> [Task requirements] Reproduce every line of the entries below, requests included, but multiply each coordinate in the answers by 2.25 and round it to a whole number, with halves rounded up. Omit the pictures.
══════════════════════════════
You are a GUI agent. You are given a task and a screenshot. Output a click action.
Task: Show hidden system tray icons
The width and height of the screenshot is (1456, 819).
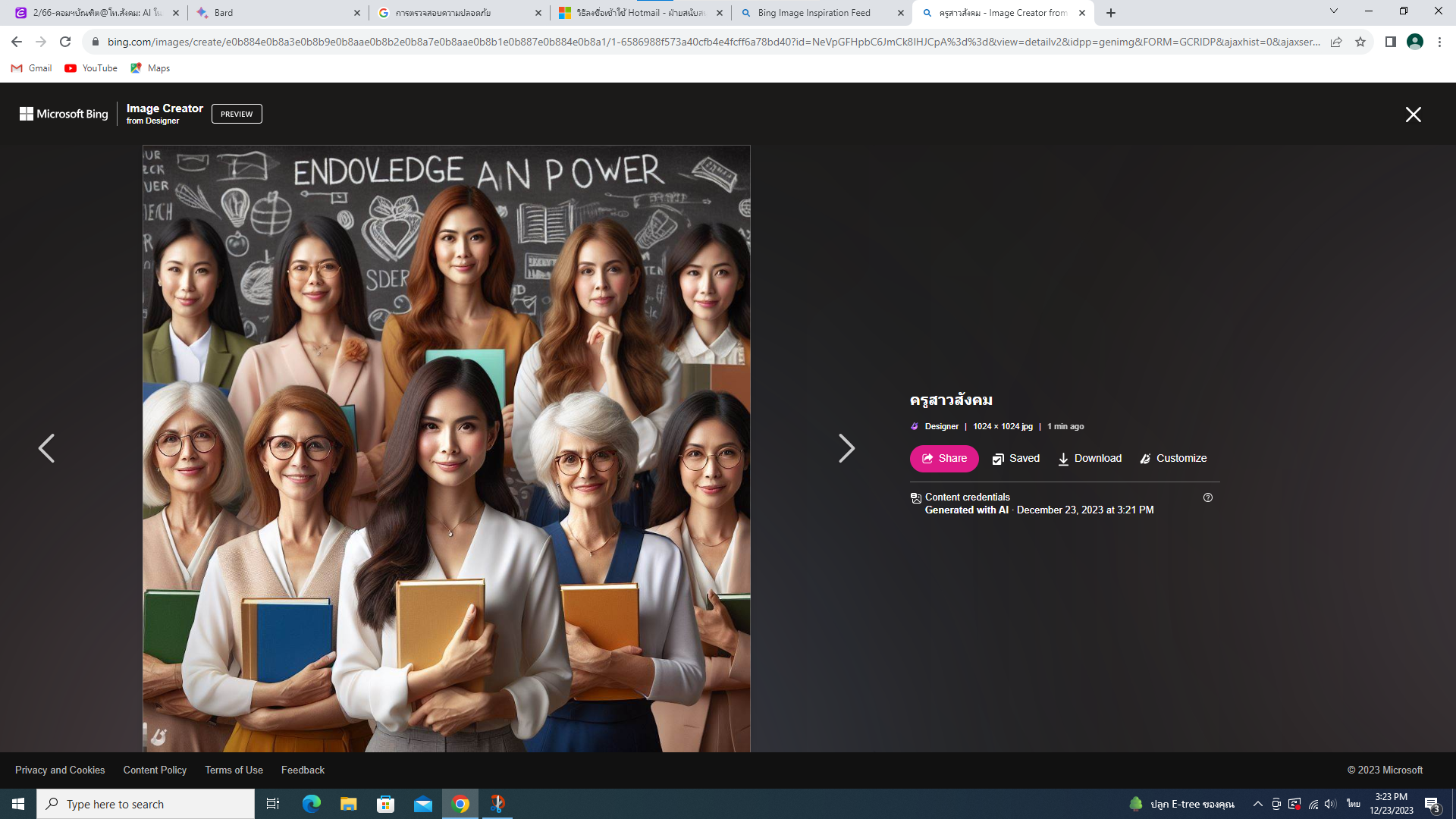[1257, 804]
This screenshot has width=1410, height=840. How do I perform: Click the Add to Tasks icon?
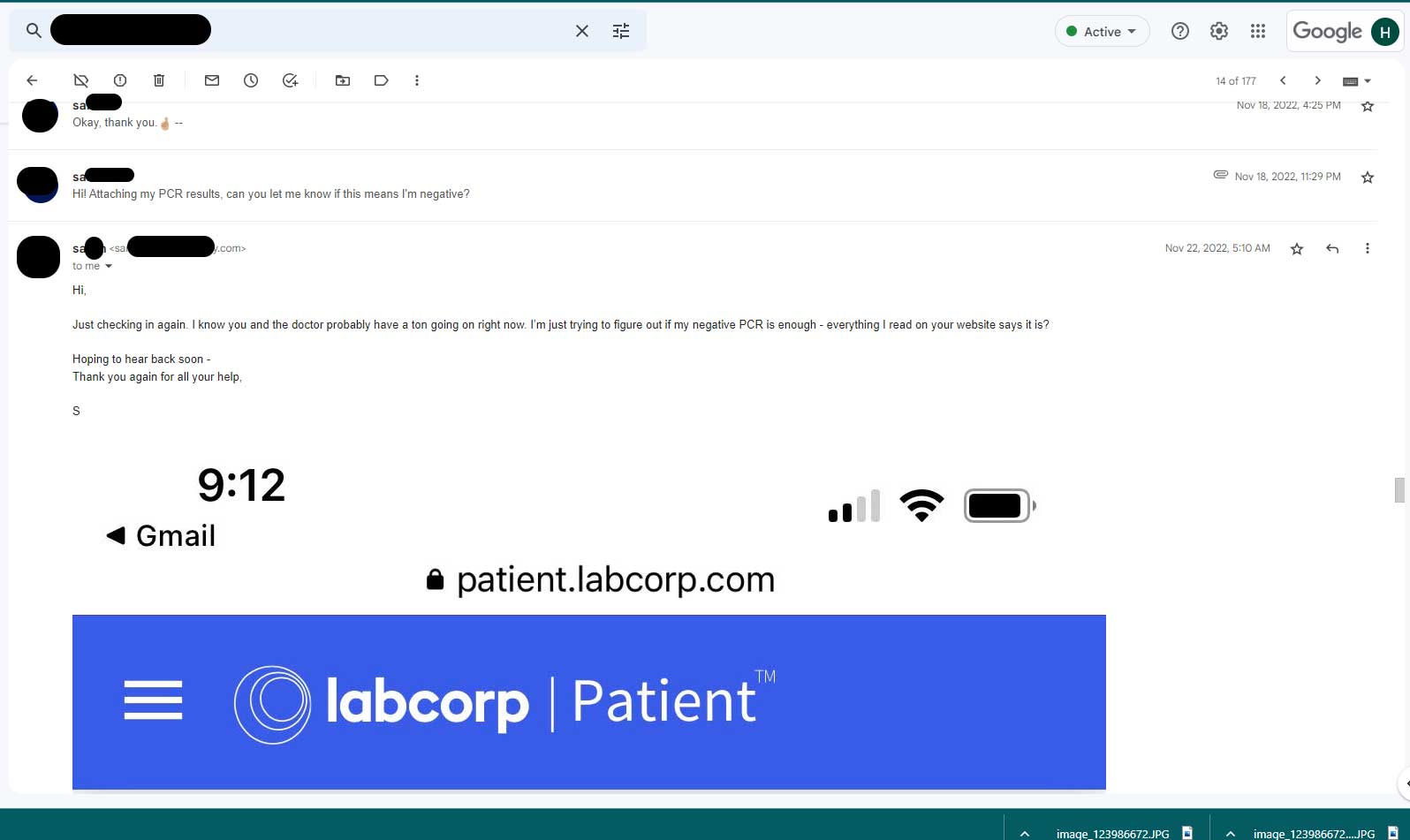pyautogui.click(x=290, y=80)
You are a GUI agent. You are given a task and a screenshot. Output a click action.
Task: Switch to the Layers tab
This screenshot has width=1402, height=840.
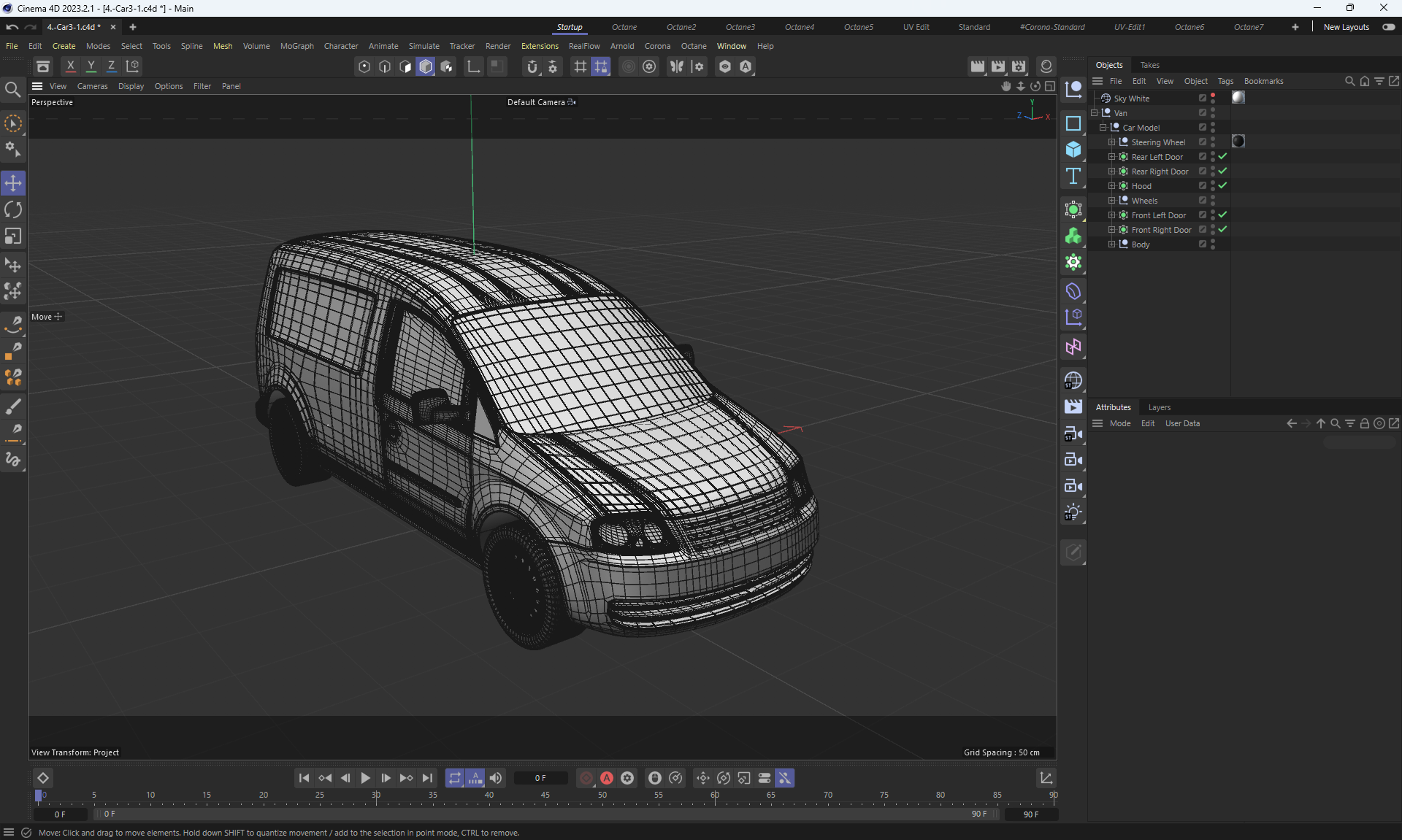(x=1159, y=407)
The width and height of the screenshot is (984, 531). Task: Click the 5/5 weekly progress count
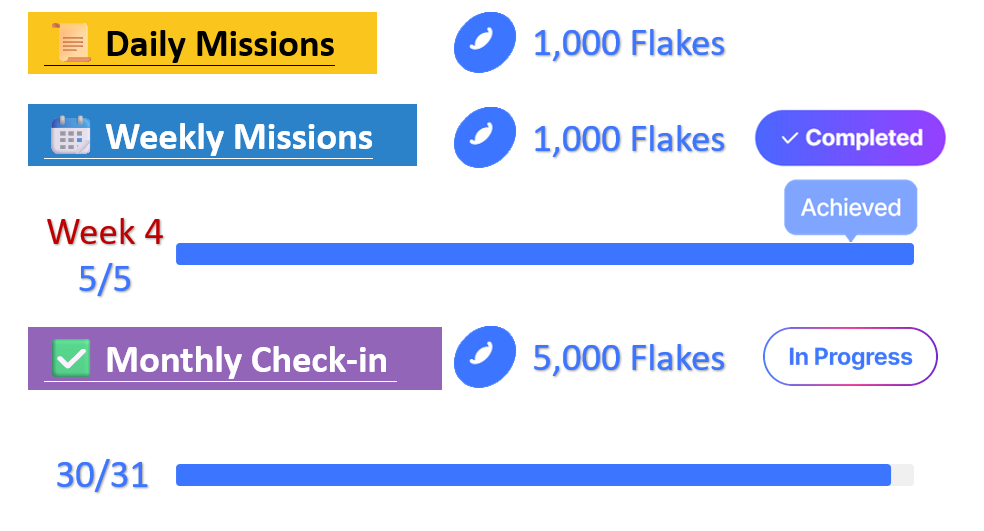pyautogui.click(x=105, y=279)
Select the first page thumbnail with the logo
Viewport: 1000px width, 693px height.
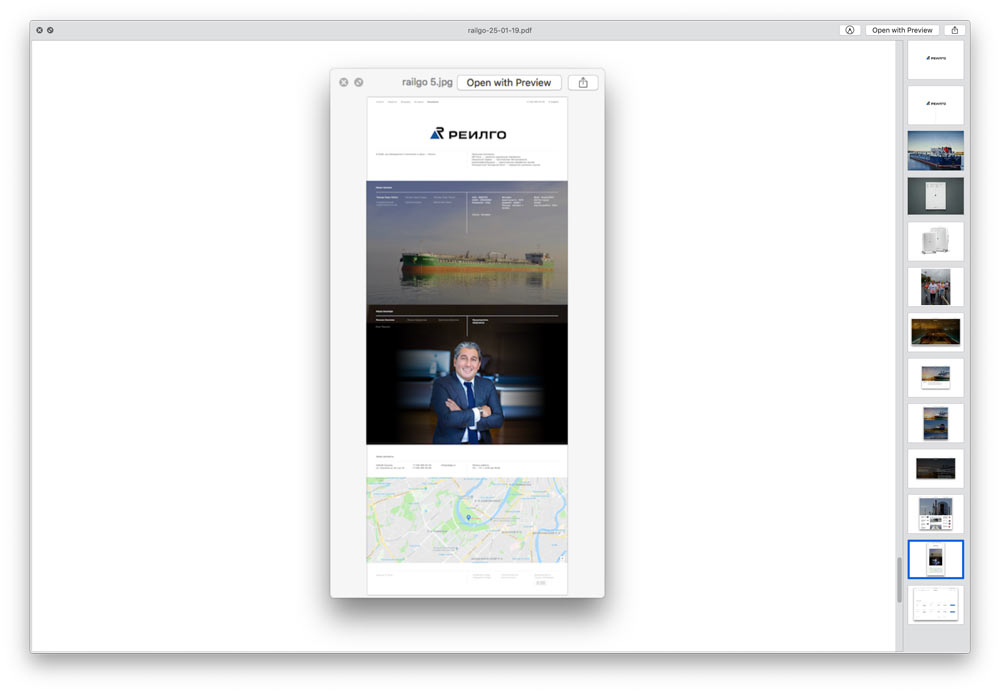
══════════════════════════════
> [Finished task]
You are a GUI agent. You are given a task and a screenshot. Output a click action.
Task: Show hidden system tray icons
The width and height of the screenshot is (1456, 819).
[2828, 1809]
This screenshot has width=1410, height=840. How do I perform: Click the Add to Tasks icon?
pyautogui.click(x=653, y=180)
You are a GUI agent. You are given a task and a screenshot. Output a click action.
Task: Switch to the Layers tab
This screenshot has width=1402, height=840.
(x=2608, y=916)
The width and height of the screenshot is (984, 531). Task: Click the 5/5 weekly progress count
pyautogui.click(x=236, y=628)
Select the first page thumbnail with the logo
Viewport: 1000px width, 693px height.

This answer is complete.